▶ **Records to process**
══════

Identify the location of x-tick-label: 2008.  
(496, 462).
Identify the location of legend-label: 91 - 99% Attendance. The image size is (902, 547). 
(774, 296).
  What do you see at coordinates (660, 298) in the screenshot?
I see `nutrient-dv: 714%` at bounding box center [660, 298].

══════

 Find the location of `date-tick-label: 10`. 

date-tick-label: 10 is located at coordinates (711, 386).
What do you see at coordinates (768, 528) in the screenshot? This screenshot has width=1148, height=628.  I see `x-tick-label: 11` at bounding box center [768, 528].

══════

▶ **What is required**
Reproduce verbatim the entries from the line containing "Identify the location of x-tick-label: 2008." through the line containing "center [660, 298].", both included.

▶ **Answer below**
Identify the location of x-tick-label: 2008.  
(496, 462).
Identify the location of legend-label: 91 - 99% Attendance. The image size is (902, 547). 
(774, 296).
  What do you see at coordinates (660, 298) in the screenshot?
I see `nutrient-dv: 714%` at bounding box center [660, 298].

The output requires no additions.